Opinion
No. 19-35989 No. 19-35994
10-21-2020
NOT FOR PUBLICATION
D.C. No. 3:17-cv-05848-RBL MEMORANDUM Appeal from the United States District Court for the Western District of Washington
Ronald B. Leighton, District Judge, Presiding Submitted September 1, 2020 Seattle, Washington Before: McKEOWN and VANDYKE, Circuit Judges, and KENDALL, District Judge.
This disposition is not appropriate for publication and is not precedent except as provided by Ninth Circuit Rule 36-3.
The panel unanimously concludes this case is suitable for decision without oral argument. See Fed. R. App. P. 34(a)(2).
The Honorable Virginia M. Kendall, United States District Judge for the Northern District of Illinois, sitting by designation.
Rapid Investments, Inc., Cache Valley Bank, and Keefe Commissary Network (collectively "Rapid") appeal the district court's denial of their motion to compel arbitration of Gary Moyer's claims, based on an arbitration provision contained in the cardholder agreement (the "Agreement") Moyer received with his release card. The parties are familiar with the facts, so we do not repeat them here. We vacate and remand.
To determine "whether a valid agreement to arbitrate exists," Chiron Corp. v.

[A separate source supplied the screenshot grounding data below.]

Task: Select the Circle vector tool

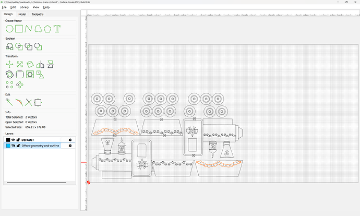Action: tap(9, 28)
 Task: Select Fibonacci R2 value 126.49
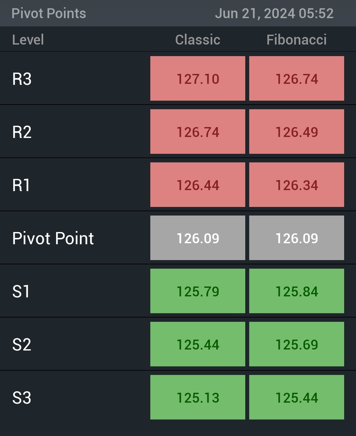pos(297,132)
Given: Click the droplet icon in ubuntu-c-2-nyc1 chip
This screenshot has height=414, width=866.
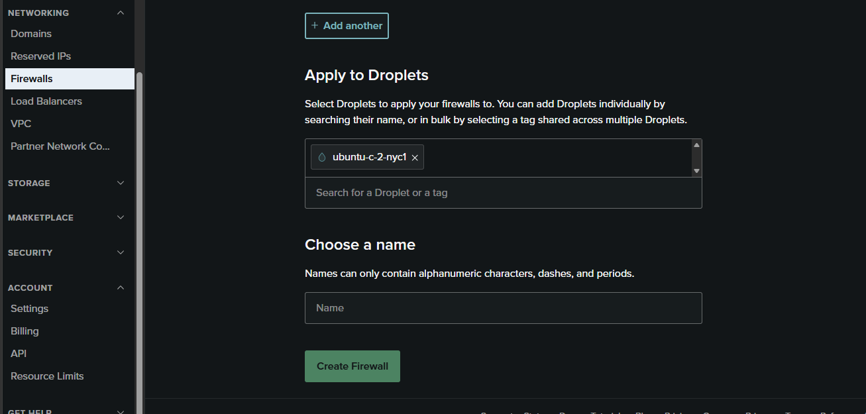Looking at the screenshot, I should coord(322,158).
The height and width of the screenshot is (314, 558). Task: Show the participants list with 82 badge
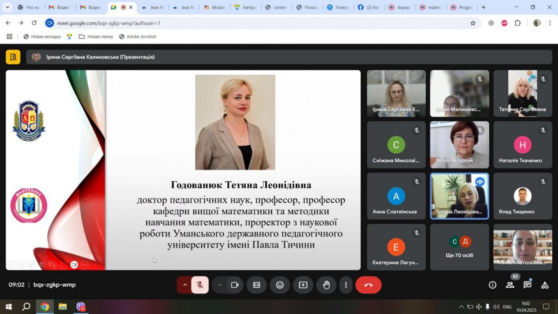[x=510, y=285]
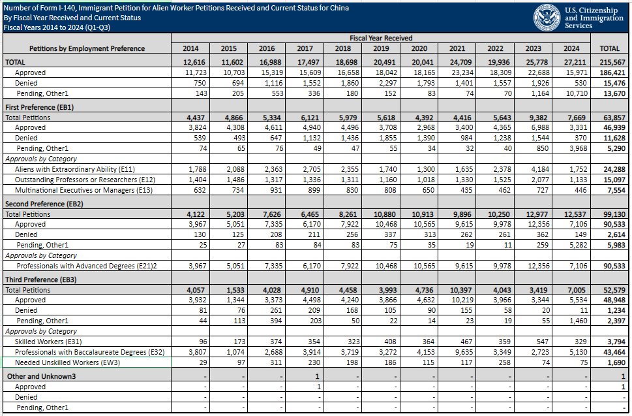Select the 2014 fiscal year column header
Viewport: 632px width, 416px height.
point(190,48)
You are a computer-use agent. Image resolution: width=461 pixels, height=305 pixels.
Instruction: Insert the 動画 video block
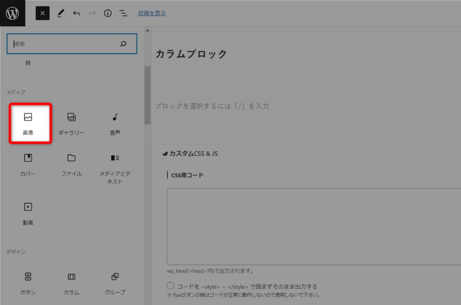click(28, 213)
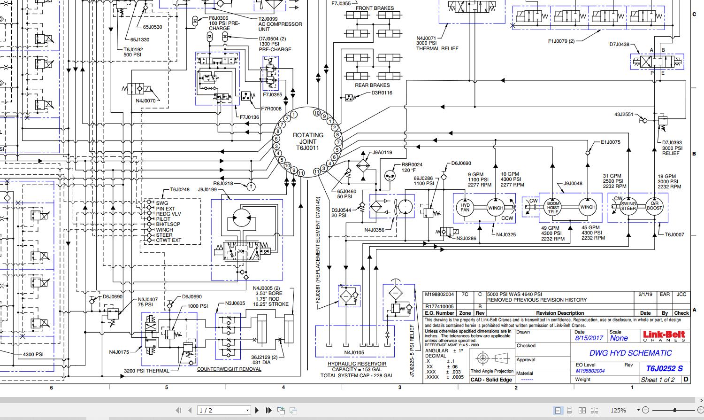
Task: Jump to the last page
Action: point(268,410)
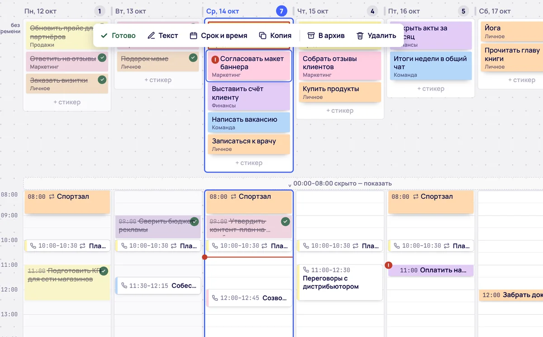Open the Чт, 15 окт day header
Screen dimensions: 543x337
(x=313, y=11)
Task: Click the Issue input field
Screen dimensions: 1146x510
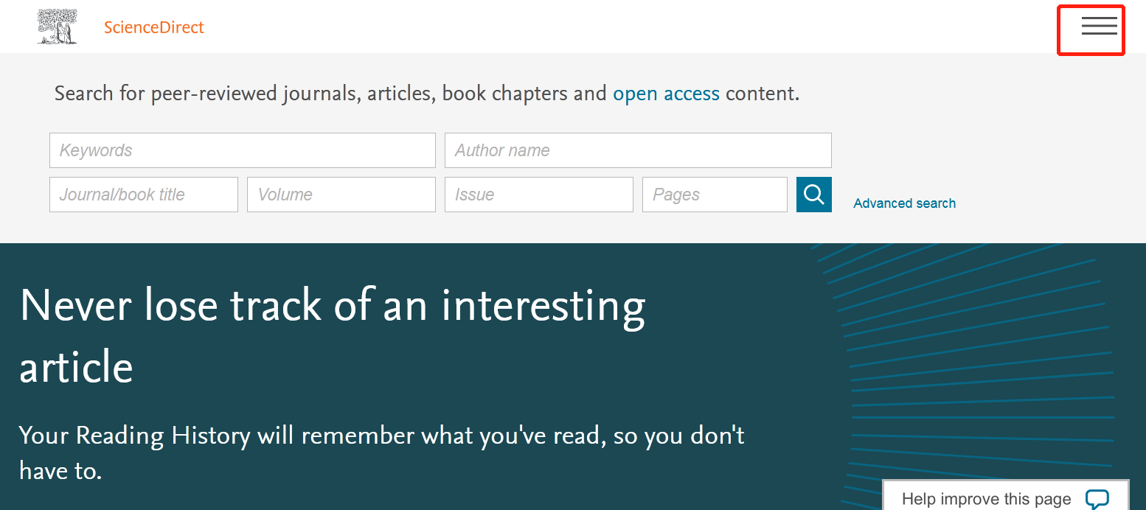Action: [x=538, y=195]
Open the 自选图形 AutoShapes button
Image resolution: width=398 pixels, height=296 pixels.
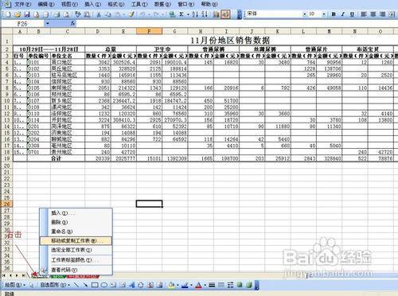55,285
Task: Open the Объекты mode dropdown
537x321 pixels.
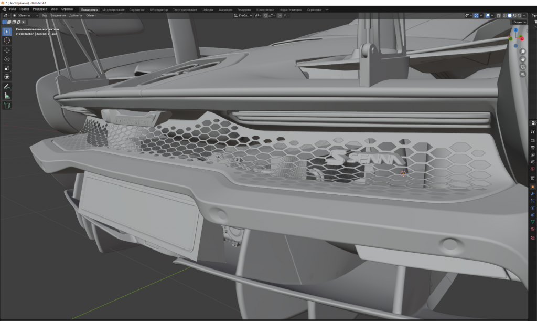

Ortho Diagnostic Sys., Inc., 207 F.3d 1126, 1130 (9th Cir. 2000), we apply "ordinary state-law principles that govern the formation of contracts," Nguyen v. Barnes & Noble Inc., 763 F.3d 1171, 1175 (9th Cir. 2014) (citation omitted). Here, the analysis of "[m]utual assent . . . required for the formation of a valid contract," Yakima Cty. (West Valley) Fire Prot. Dist. No. 12 v. City of Yakima, 858 P.2d 245, 255 (Wash. 1993), involves an inquiry into Moyer's intent—based on "the reasonable meaning of [his] words and acts"—to assent to the terms of the Agreement. City of Everett v. Sumstad's Estate, 631 P.2d 366, 367 (Wash. 1981).
The parties agree that Washington law governs. --------
But the district court seems to have bypassed that analysis. It deemed the "facts and circumstances of Gary Moyer's claims . . . identical in all material respect to those of Jeffrey Reichert," another plaintiff, and concluded that "like Mr. Reichert," Moyer did not enter into a contract. The district court found the "only difference between Mr. Reichert and Mr. Moyer" to be the "mere fact" that Moyer received the Agreement with his release card. But based on the district court's sparse analysis, it is unclear whether the district court properly considered all relevant facts and circumstances specific to Moyer—particularly because there was no declaration from Moyer in the record. See Burnett v. Pagliacci Pizza, Inc., 470 P.3d 486, 492 (Wash. 2020) ("Mutual assent is gleaned from outward manifestations and circumstances surrounding the transaction.").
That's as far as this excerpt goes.